How: People get the right care earlier, before problems escalate

The traditional pattern is reactive: symptoms appear, then care begins. A more proactive model would use technology to flag concerns earlier and guide people to the right level of care.

  • Scale tools that encourage timely, appropriate check-ins. New sensors, wearables, and AI-enabled screening tools may help detect early signals of disease. These tools should be positioned as aids that prompt action, not as perfect diagnostic replacements.
  • Improve “matching” so patients reach the right clinician sooner. When patients see the wrong specialist or the wrong site of care, it wastes time and delays treatment. Better routing systems can reduce unnecessary appointments and keep specialist time available for complex cases.
  • Avoid low-value care. Earlier does not mean more testing for everyone. The aim is smarter timing: intervene when the benefit is real and steer people away from unnecessary visits.

Where: Care is easier to access because it is built into daily life

Access improves when care is not limited to hospitals and traditional clinics. More touchpoints in everyday settings can make prevention and early intervention more practical.

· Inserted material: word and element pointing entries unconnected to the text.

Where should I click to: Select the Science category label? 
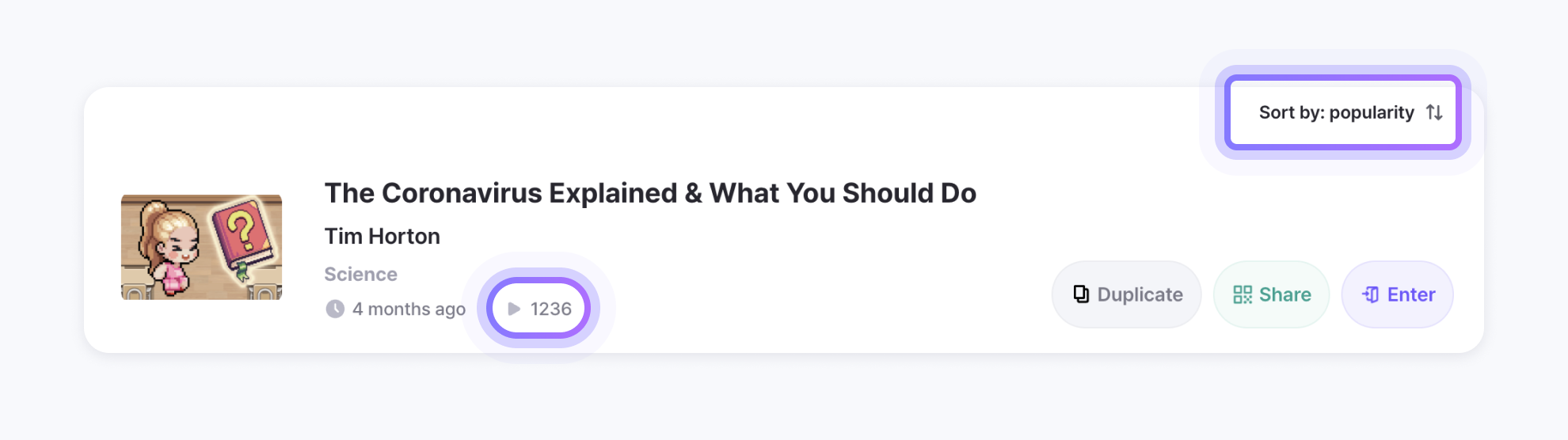click(360, 274)
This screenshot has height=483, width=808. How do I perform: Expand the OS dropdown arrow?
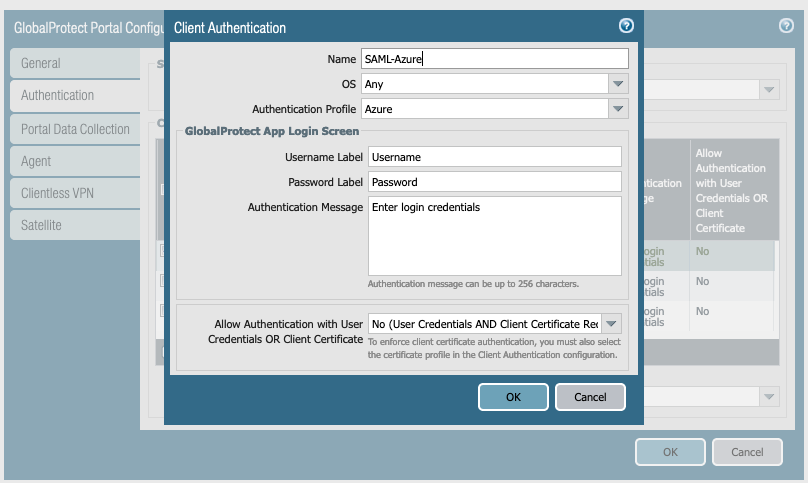[x=618, y=84]
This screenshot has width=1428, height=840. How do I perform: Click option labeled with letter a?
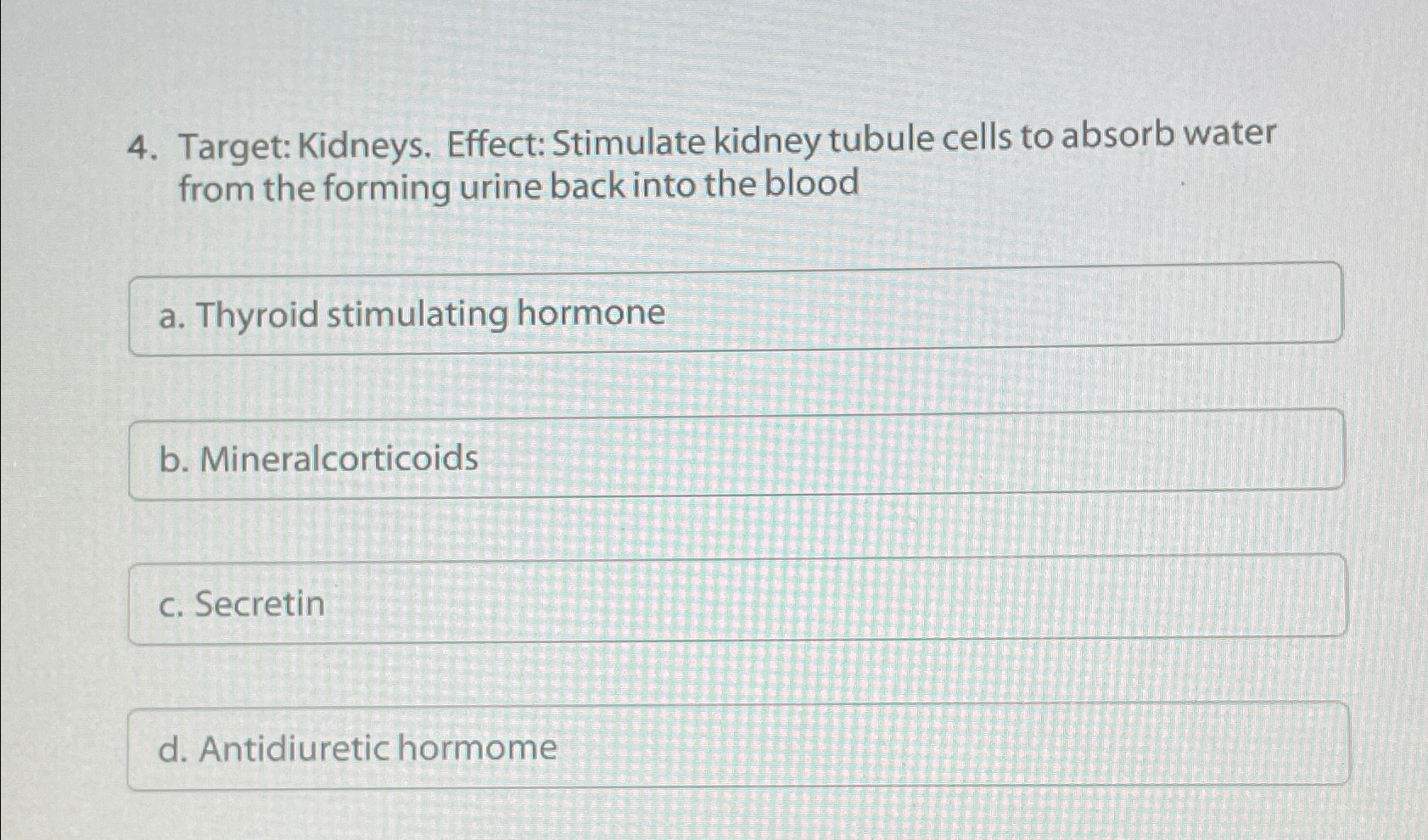click(169, 314)
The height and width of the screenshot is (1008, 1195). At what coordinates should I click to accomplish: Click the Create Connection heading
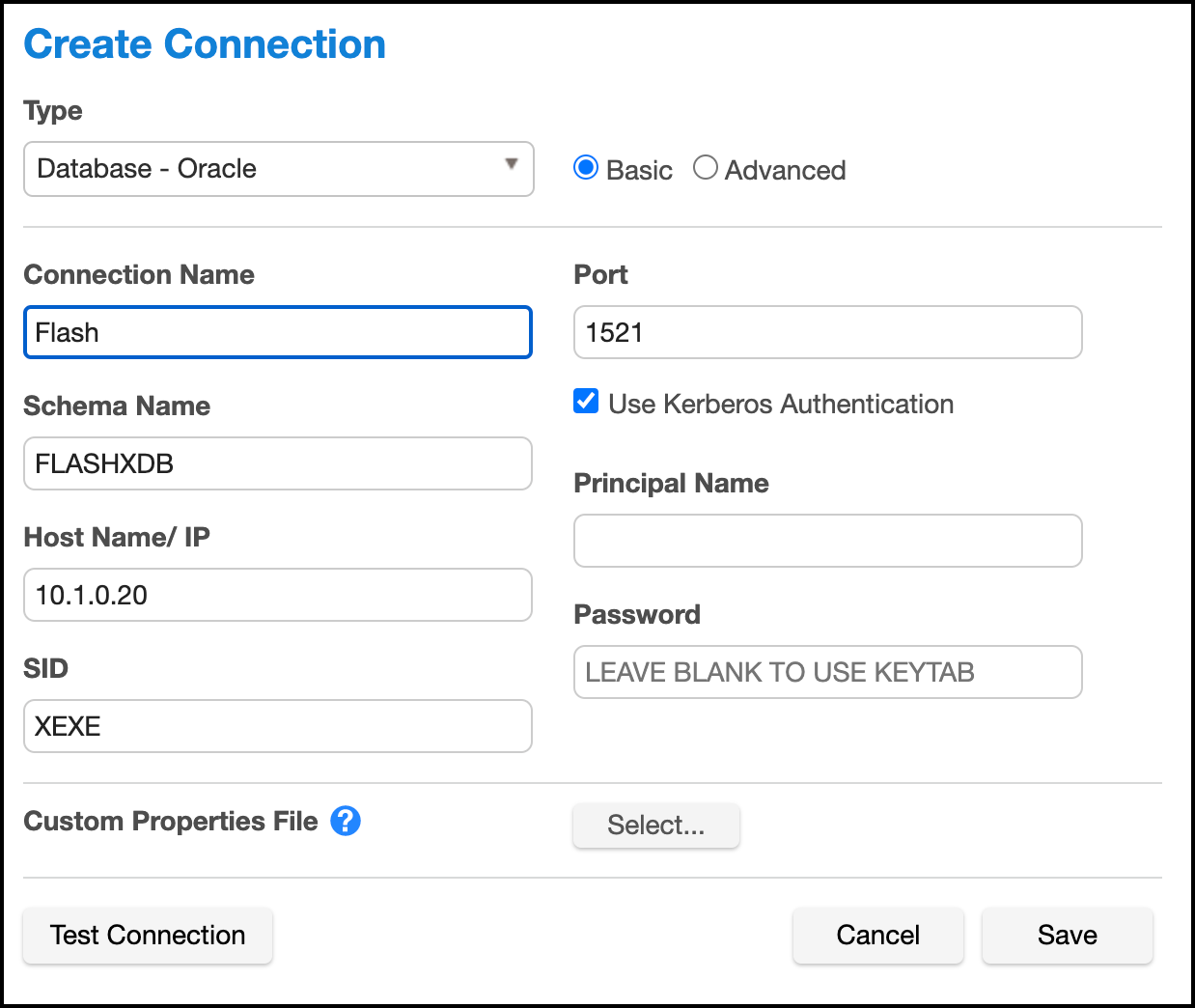[x=205, y=44]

  • Place screenings and basic services where people already are. Schools, community centers, and other high-traffic locations can become convenient sites for preventive care and chronic-condition check-ins.
  • Use community locations for targeted support. For example, offering nutrition guidance or basic screening in neighborhoods with higher risk can turn routine errands into simple health opportunities.
  • Integrate health services into workplaces. On-site or shared clinics can reduce barriers, support prevention, and help people address issues before they become urgent.

Bottom line

Training more health care workers is necessary, but it is not sufficient. A broader redesign—changing who participates in care, how care is found, and where care is delivered—can ease pressure on clinicians while improving outcomes. Long-term success will require coordinated action across government, education, health systems, employers, technology companies, and community organizations.